The relay mode is the WDS mode with the most complete functions. In this mode, the AP can not only extend the wireless network range through WDS, but also has the function of the AP to accept wireless terminal connections.

The bridge mode is very similar to a bridge in a wired network. It receives a data packet from one end and forwards it to the other end. The WDS bridge mode is basically the same as the relay mode except that it no longer has the AP function at the same time. Therefore, in the WDS bridge mode, the AP no longer accepts the connection of the wireless network terminal, and you cannot search for its existence.

In terms of roles, members in the WDS network can be divided into Main, Rely and Remote.

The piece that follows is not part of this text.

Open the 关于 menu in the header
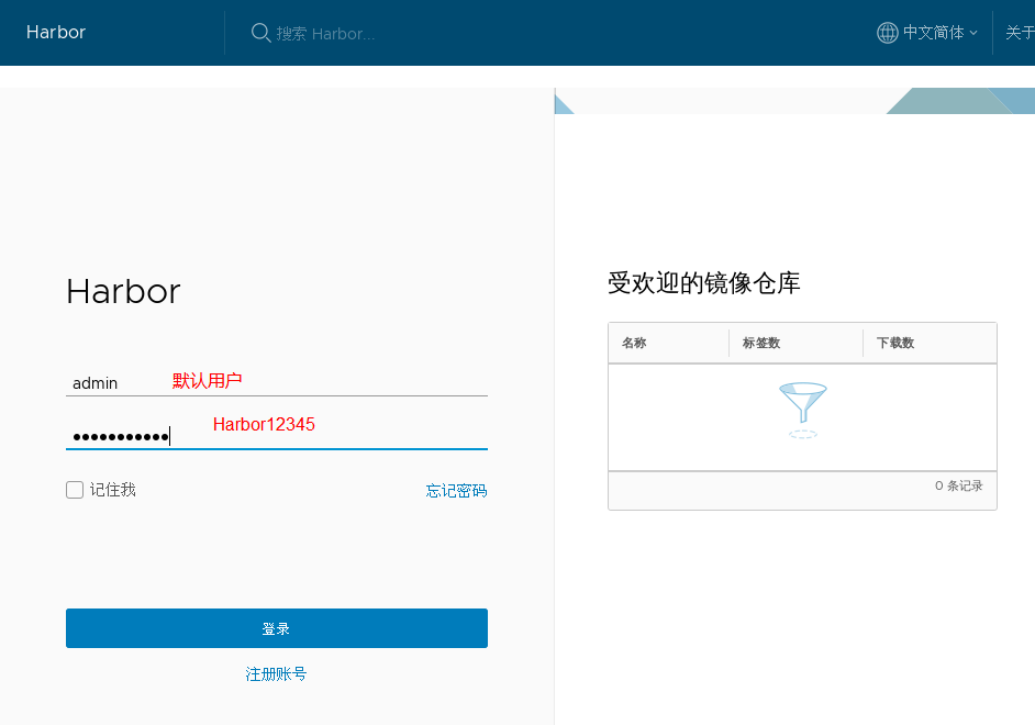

The equipment with Internet connection or local area network outlet is usually used as the main equipment, which is connected to the backbone network through the Ethernet cable; the equipment in the middle of the network to relay signals is the relay equipment; the edge of the wireless WDS network provides wireless access and sends data to The device forwarded by the master device is the remote base station.

With the replacement of current home-level wireless routers, the price of wireless routers with WDS generally goes down. In this way, wireless users can spend a relatively small amount of money to achieve the purpose of expanding the coverage of the wireless network, effectively increasing the coverage area of the wireless network, and reducing the dead angle of the wireless network signal.